The province’s doctors are expressing ‘grave concerns’ about the government’s plans for the electronic health records agency.

Thestar.com
Oct. 13, 2016
By Robert Benzie

The province’s doctors are expressing “grave concerns” about the Liberal government’s plans for eHealth Ontario.

In the wake of Health Minister Eric Hoskins’ decision to ask Premier Kathleen Wynne’s privatization guru, Ed Clark, to appraise the monetary value of the electronic health records agency, the Ontario Medical Association is sounding the alarm over patient privacy.

“To be clear, Ontario’s physicians are very concerned about the sanctity of the information shared by their patients in the context of the physician-patient relationship,” wrote OMA president Dr. Virginia Walley in an open letter to Clark on Thursday.

“We have grave concerns about how your mandate from Minister Hoskins is being interpreted,” Walley wrote to the former TD Bank CEO, who now serves as an unpaid advisor to the premier.

“We are particularly concerned to read in media reports that the government may be seeking to monetize this data-gathering ability for profit,” she continued, as she urged “safeguards” to protect patients.

Walley, whose organization represents the province’s 42,000 doctors, also took issue with the government’s assertion that its digital health strategy is paying off dividends.

“The blunt reality is that we do not currently have a functional eHealth system that benefits patient care and it is unclear to us currently how your mandate from Minister Hoskins will help encourage or support this,” she wrote.

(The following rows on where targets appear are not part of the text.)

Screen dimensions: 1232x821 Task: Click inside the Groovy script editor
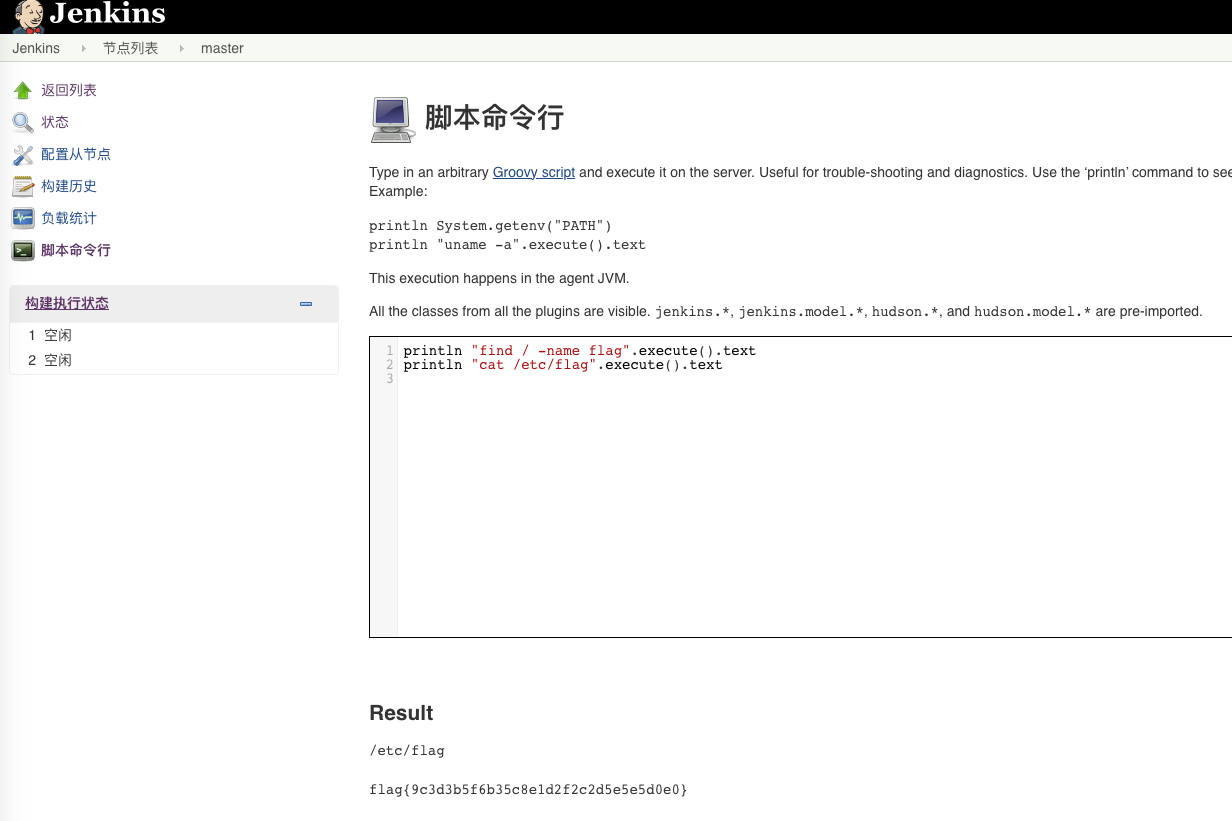(x=700, y=450)
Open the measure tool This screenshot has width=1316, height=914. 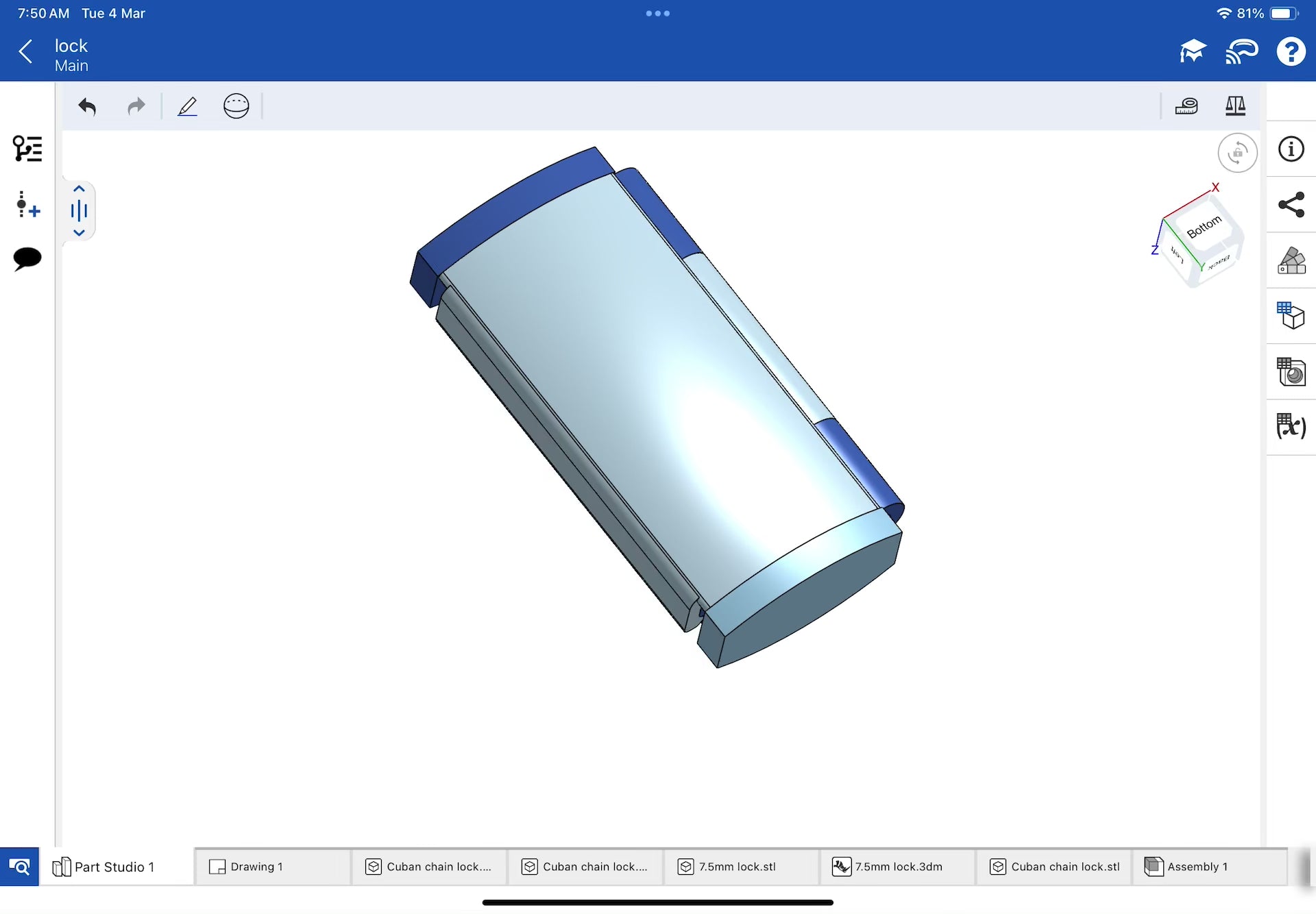1186,106
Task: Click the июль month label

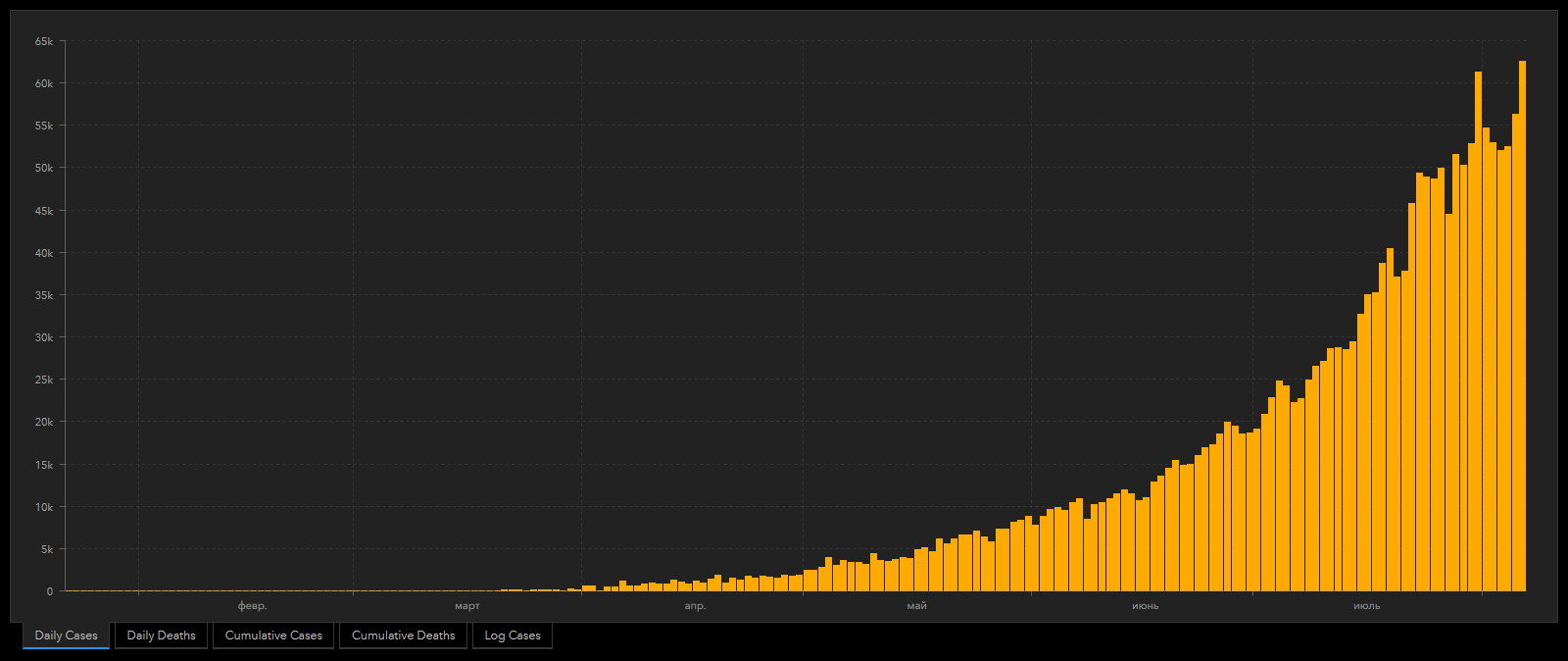Action: pos(1366,606)
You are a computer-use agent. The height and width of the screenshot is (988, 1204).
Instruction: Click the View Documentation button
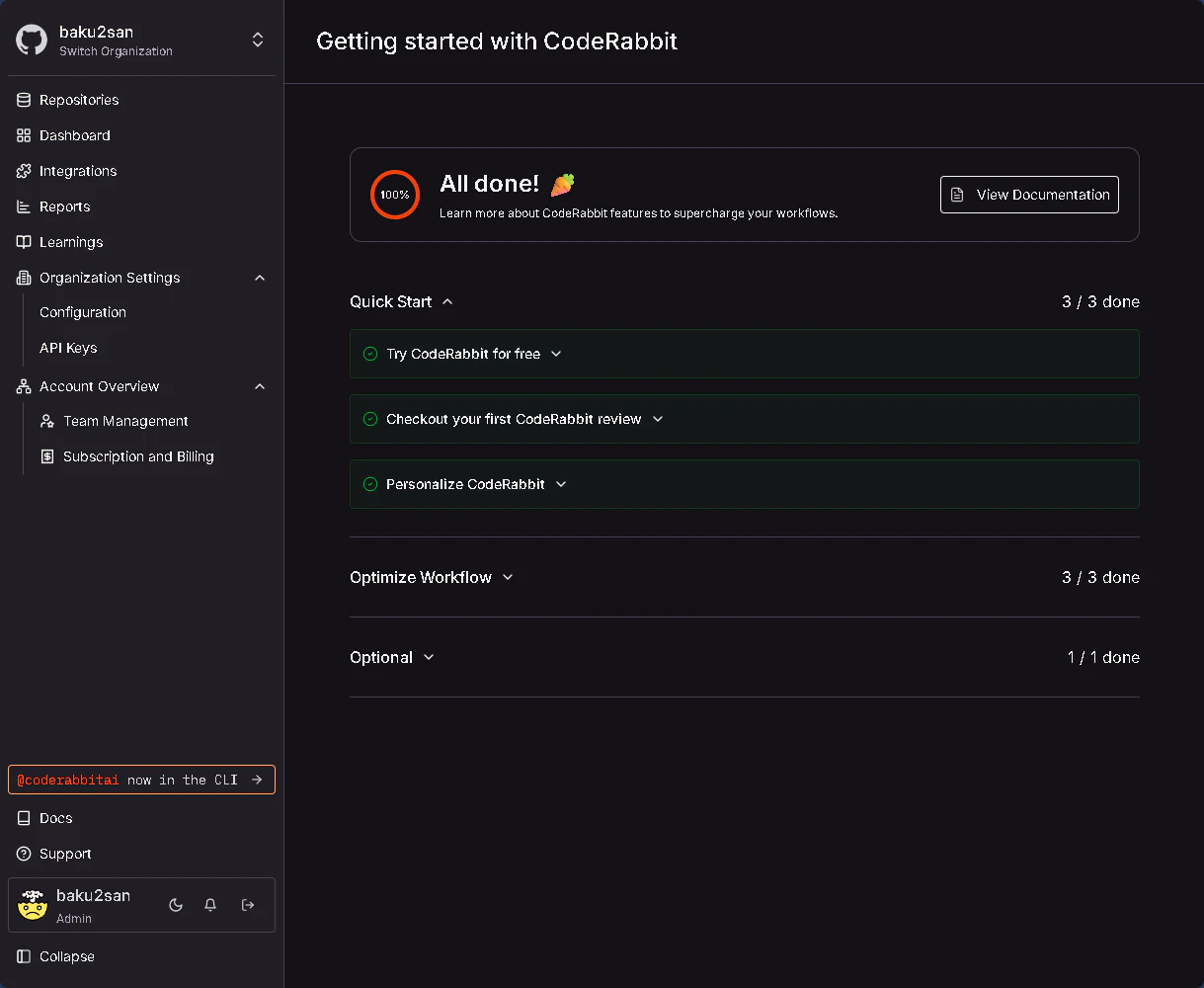(x=1029, y=195)
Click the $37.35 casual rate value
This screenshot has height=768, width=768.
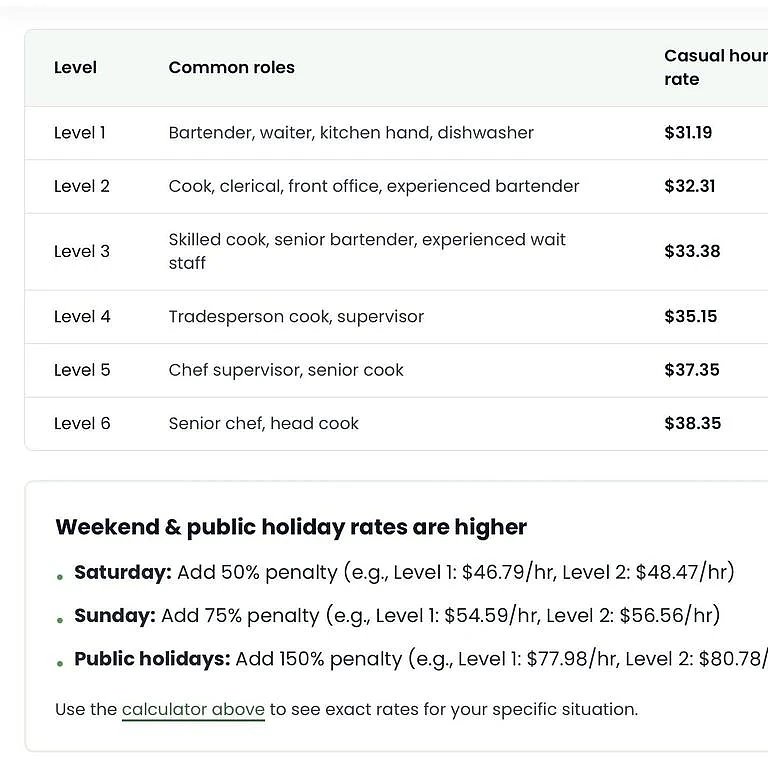tap(692, 370)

Her letter comes two months after doctors rejected a four-year contract negotiated by the OMA and the provincial government.

On Wednesday, Hoskins denied that requesting Clark, who recommended the sell-off of Hydro One, to assess the value of eHealth was about privatization, saying it’s “so we can understand the assets.”

“In a sense, it’s almost like taking an inventory. A tremendous amount has been accomplished through the development of our digital health strategy . . . 80 per cent of primary care providers use it in their offices,” the minister said.

“So it’s prudent to see what that inventory is to establish the value of the assets, both from an infrastructure perspective, but also, importantly, (from an) intellectual-property perspective, so we can leverage that as we go forward with a new strategy,” he said.

“Let me be clear about one thing . . . there will be no sale of eHealth or its assets or its intellectual property.”

As the Star revealed Thursday, the Liberals want Clark to deliver a valuation of eHealth ahead of what could be a critical report on the agency from Auditor General Bonnie Lysyk later this fall.

The government hopes Clark will conclude the database is worth much more than the hundreds of millions invested in it over the years.